*** Data provided Section Begins ***

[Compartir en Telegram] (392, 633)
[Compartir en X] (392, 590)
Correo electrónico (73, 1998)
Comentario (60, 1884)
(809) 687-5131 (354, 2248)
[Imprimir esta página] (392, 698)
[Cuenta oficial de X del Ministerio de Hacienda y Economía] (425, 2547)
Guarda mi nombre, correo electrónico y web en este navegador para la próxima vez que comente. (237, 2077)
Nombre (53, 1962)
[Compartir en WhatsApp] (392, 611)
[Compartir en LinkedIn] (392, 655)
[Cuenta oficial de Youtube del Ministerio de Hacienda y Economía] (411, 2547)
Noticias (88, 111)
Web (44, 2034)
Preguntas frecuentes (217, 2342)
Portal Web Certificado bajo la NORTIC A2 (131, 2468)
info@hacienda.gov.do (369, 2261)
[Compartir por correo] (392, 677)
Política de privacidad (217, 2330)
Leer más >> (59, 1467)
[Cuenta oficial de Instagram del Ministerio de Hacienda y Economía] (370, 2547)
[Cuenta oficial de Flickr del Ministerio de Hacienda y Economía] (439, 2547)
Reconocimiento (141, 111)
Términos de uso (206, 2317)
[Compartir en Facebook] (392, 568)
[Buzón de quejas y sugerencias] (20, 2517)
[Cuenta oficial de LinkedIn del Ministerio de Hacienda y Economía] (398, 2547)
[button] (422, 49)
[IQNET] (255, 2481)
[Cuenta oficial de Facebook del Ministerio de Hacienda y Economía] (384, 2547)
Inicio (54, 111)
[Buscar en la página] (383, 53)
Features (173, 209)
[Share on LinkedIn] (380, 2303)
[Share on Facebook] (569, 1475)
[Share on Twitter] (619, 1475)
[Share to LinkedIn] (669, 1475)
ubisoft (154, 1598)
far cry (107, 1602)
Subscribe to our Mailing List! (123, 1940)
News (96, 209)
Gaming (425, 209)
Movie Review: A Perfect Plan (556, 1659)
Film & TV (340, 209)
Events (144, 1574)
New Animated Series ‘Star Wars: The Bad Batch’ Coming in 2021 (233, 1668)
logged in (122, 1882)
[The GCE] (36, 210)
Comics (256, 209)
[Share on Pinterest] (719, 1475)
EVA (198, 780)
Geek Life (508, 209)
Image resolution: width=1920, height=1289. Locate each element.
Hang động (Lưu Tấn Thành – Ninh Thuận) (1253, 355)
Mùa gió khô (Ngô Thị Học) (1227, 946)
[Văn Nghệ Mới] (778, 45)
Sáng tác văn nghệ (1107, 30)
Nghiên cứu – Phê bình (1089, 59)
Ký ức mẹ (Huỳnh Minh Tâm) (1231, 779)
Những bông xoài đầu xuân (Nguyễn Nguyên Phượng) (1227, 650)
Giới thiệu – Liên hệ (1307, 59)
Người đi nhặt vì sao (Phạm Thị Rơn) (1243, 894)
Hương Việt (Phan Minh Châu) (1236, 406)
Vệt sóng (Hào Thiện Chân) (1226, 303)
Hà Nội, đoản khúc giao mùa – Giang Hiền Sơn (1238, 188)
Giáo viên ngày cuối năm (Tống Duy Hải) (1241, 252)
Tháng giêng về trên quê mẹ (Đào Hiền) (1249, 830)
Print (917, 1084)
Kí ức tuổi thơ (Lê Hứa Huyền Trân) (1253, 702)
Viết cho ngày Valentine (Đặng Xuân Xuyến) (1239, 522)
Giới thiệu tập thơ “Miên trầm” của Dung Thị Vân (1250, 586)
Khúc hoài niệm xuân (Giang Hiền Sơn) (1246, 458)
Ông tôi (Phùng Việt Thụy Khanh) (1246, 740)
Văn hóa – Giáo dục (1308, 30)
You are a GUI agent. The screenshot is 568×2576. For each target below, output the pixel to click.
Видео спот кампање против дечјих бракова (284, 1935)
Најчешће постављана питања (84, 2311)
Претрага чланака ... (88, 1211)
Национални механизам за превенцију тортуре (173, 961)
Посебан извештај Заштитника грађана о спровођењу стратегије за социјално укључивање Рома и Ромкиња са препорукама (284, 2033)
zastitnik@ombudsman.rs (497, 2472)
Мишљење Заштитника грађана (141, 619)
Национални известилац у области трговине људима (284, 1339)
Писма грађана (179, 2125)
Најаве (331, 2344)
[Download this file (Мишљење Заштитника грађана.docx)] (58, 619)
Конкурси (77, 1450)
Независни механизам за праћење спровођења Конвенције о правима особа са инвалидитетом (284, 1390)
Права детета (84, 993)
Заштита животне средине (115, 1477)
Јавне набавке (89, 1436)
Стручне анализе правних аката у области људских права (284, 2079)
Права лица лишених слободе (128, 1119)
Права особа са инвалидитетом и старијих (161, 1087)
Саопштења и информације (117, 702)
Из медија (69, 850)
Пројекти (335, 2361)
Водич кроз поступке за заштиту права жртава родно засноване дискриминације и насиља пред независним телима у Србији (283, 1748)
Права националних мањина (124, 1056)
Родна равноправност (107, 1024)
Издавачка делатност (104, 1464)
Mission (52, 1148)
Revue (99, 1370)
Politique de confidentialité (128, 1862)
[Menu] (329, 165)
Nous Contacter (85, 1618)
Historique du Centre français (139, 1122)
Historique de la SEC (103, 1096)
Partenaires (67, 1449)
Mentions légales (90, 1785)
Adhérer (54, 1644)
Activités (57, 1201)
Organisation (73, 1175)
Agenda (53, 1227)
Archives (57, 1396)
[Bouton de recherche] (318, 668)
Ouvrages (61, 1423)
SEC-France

*** Data provided Section Ends ***

• _Your goal_: Produce a verbatim copy of the lines from the one holding "[Menu] (329, 165)" to the final line of the data, and nothing more.

• _Response to this task_:
[Menu] (329, 165)
Nous Contacter (85, 1618)
Historique du Centre français (139, 1122)
Historique de la SEC (103, 1096)
Partenaires (67, 1449)
Mentions légales (90, 1785)
Adhérer (54, 1644)
Activités (57, 1201)
Organisation (73, 1175)
Agenda (53, 1227)
Archives (57, 1396)
[Bouton de recherche] (318, 668)
Ouvrages (61, 1423)
SEC-France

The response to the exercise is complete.